At this point I'm willing to give the entire business away for free (including all the intellectual property rights) to anyone who'll finance and co-manage the first two stages and commit to hiring me to work on it for at least three years for $3000 Canadian per month, ($2400 USD)

The first stage is to build the world's first flying exoskeletal ornithopter prototype, learn to fly it while tethered to a zip line with a bungee cord and a roller, prove that it's very fun and safe, and monetize it by filming all that as an extreme sports documentary and by exhibiting it with aerobatic maneuvers at air shows, exhibitions, and state fairs. cost = $8000 to $10,000 USD, or about as much as a good used car.

The second stage is to build six more ExOrs in various sizes and a dedicated tethered-flight training facility, and monetizing it by charging thrill seekers by the hour to fly and to learn to fly, and selling T-shirts, souvenirs, videos of their flights, meals and snacks. Cost = about $50,000 to $250,000, depending on how nice the facility is, or, less than the cost of a one bedroom apartment in any decent city market.

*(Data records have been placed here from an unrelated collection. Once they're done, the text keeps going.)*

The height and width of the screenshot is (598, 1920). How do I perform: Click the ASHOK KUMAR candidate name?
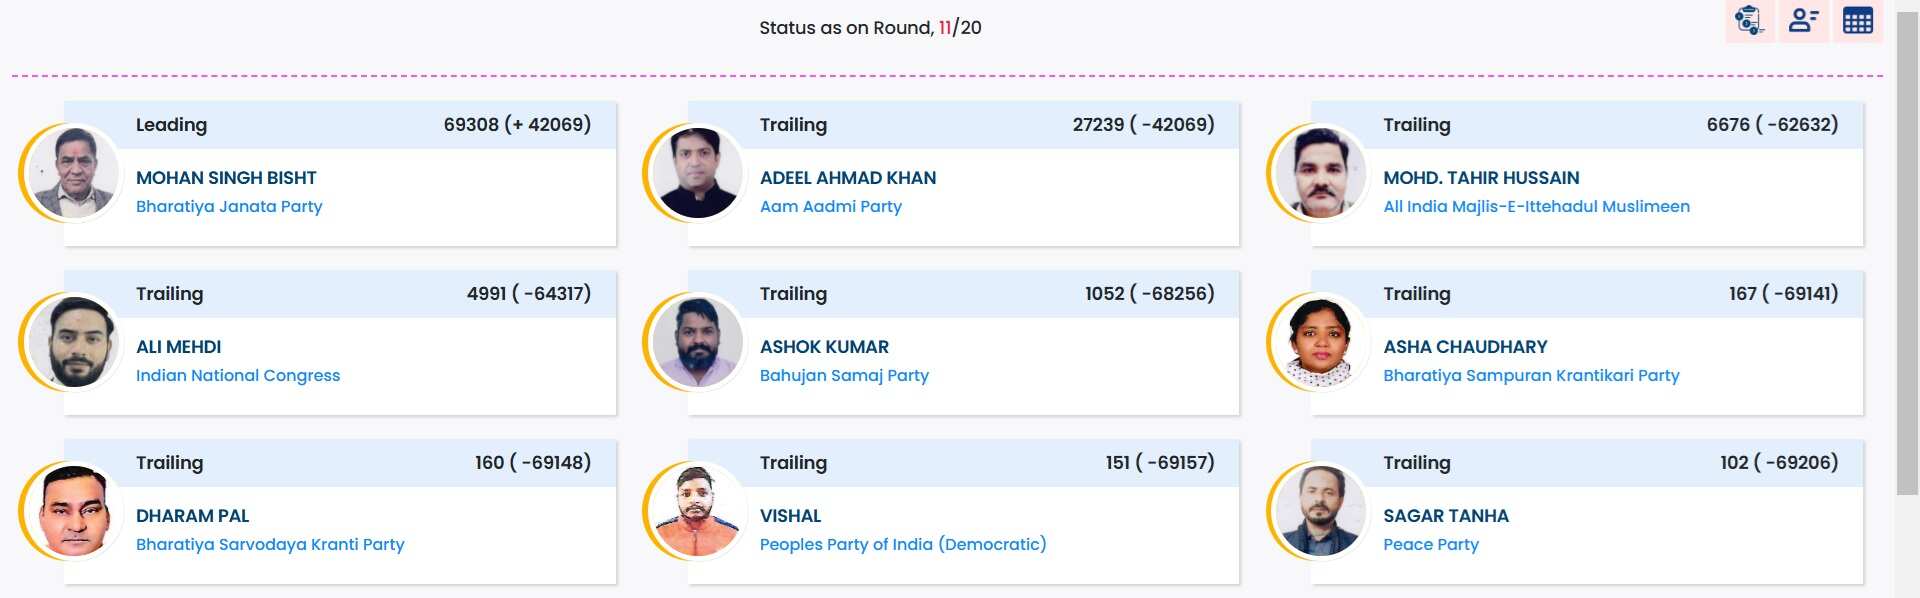pyautogui.click(x=824, y=347)
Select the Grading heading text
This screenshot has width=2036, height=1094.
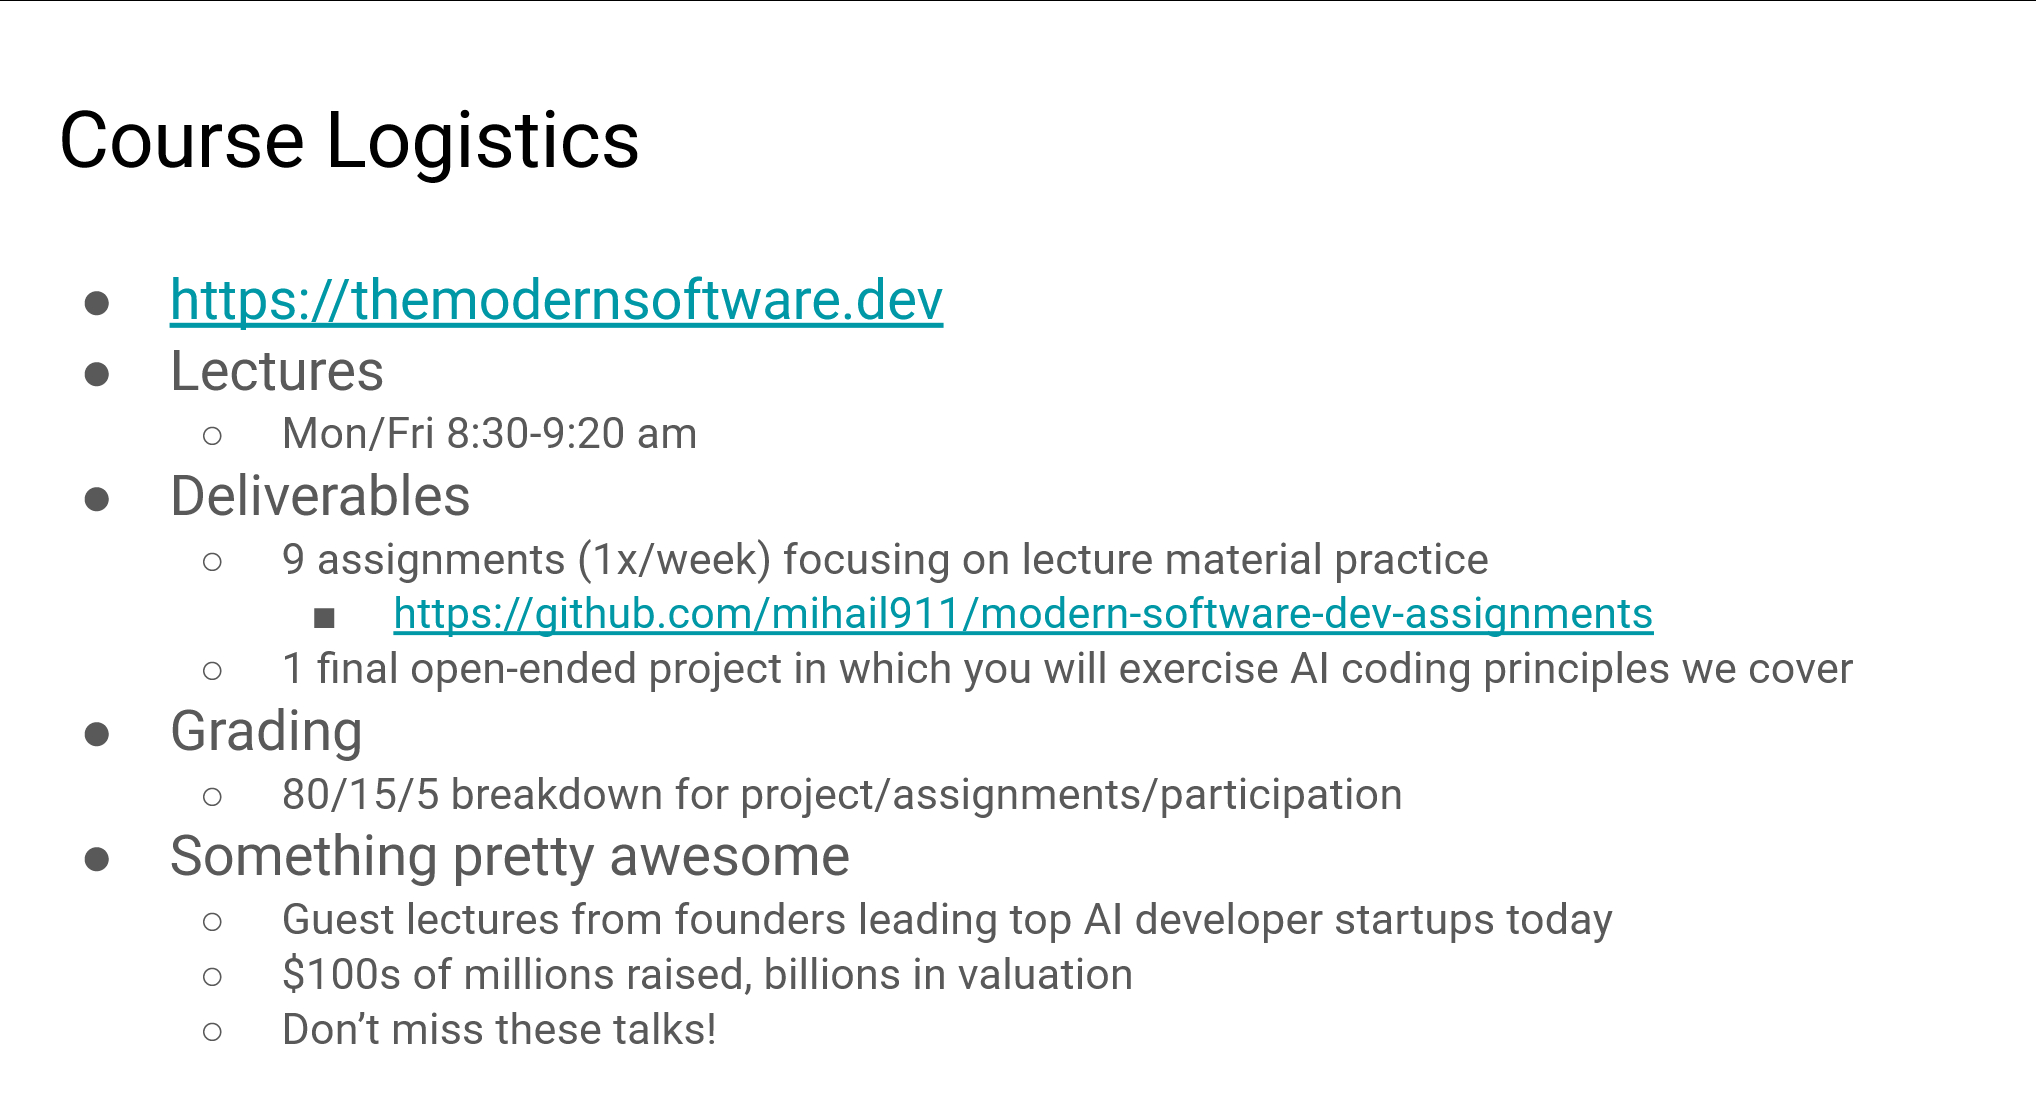tap(266, 732)
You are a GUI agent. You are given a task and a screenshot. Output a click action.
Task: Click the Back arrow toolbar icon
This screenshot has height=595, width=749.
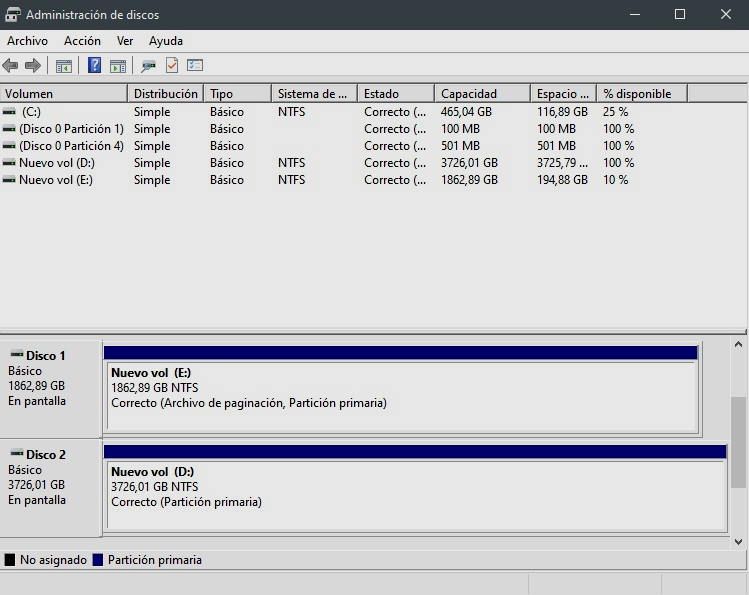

The third stage is to build several more Flight Centers worldwide and a factory to build ExOr components, to sell thousands of custom-fitted Exors that are assembled in an hour or two while you wait, to compete for the consumer dollars that presently buy recreational machines like motorcycles, quads, and personal water craft, and to take a good chunk of the multi-billion dollar recreational machines industry. Cost to start = a few million, or about as much as a nice new car dealership.

Of course I have a bunch of other great recreational machines and facilities invented for expansion after that.

I've been working on this off and on for over thirty years, and someone is definitely going to do this pretty soon, but now I'm afraid that someone else is going to beat me to it and I won't even be a part of it.